Fronleichnam ist kein besonders schöner Festname. Der Tag selber wird dafür umso prächtiger gefeiert. Die Straßen duften nach Blumen und die Kirche trägt ihren kostbarsten Schatz in die Welt hinaus: Jesus Christus

(Foto: Agentur Look)

Prozessionen

Die Prozessionen sind der bedeutendste und spektakulärste Ausdruck von Fronleichnam. Die geweihte Hostie wird durch die Gemeinde getragen. Natürlich nicht einfach in der bloßen Hand oder einem einfachen Kelch. Die Hostie steckt in einem speziellen Behältnis, der Monstranz. Sie ist meistens aus einem Edelmetall und oft mit wertvollen Steinen verziert. Hinter einem Fenster steckt die Hostie. Bei der Prozession kann so jeder den Herrn sehen. Übrigens: Der Priester berührt die Monstranz auch nicht einfach so.

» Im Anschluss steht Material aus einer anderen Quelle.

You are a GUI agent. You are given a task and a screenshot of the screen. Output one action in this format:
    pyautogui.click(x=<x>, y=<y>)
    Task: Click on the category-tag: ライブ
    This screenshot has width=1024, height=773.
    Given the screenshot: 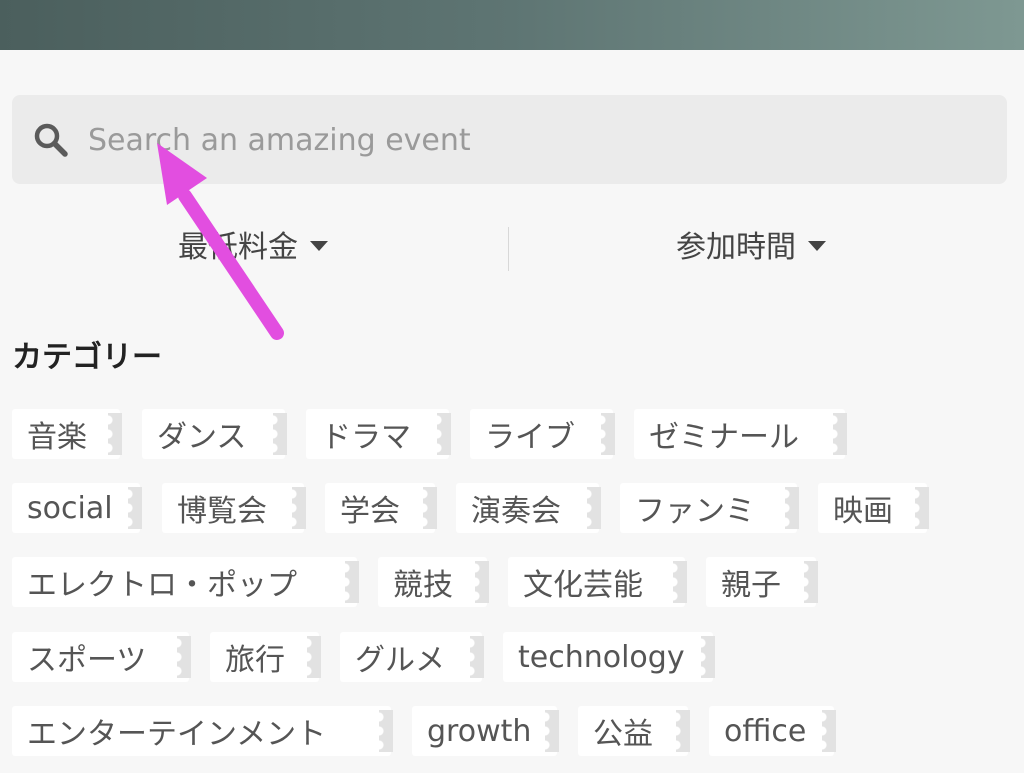 What is the action you would take?
    pyautogui.click(x=542, y=434)
    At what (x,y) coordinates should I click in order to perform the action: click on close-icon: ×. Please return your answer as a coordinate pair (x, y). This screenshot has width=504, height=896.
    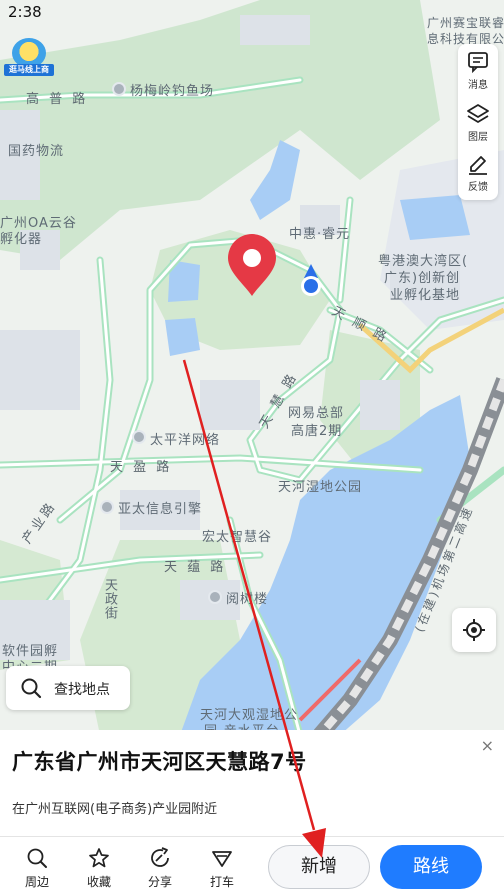
    Looking at the image, I should click on (488, 746).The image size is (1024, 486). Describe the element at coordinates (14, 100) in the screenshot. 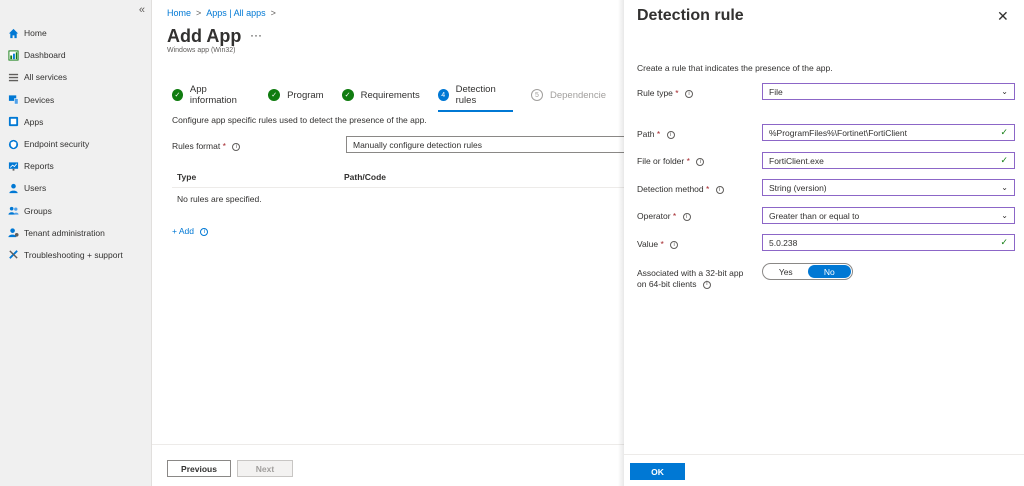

Er bedeckt dabei seine Hände mit dem Stoff eines Schulterüberwurfes und trägt so die Monstranz – meistens unter einem Baldachin – zu vier Altären. Dort werden jeweils ein Evangelium und Fürbitten gelesen sowie die Gläubigen gesegnet.

Blumen

Fronleichnam ist nicht nur wegen der Prozessionen spektakulär. Tradition haben auch Blumenteppiche und Blütenmandalas, die die Straßen in bunte Farben tauchen. Damit soll nicht zuletzt auch an den Palmsonntag und den Einzug Jesu in Jerusalem erinnert werden. In vielen Orten werfen die Gläubigen Blüten vor die Prozession.

Erstkommunionkinder

Die Erstkommunionkinder begleiten meistens die Prozessionen. Sie laufen dem Zug voran, streuen Blumen und zeigen so kurz nach ihrer Ersten Heiligen Kommunion ihre Zugehörigkeit zur Kirche.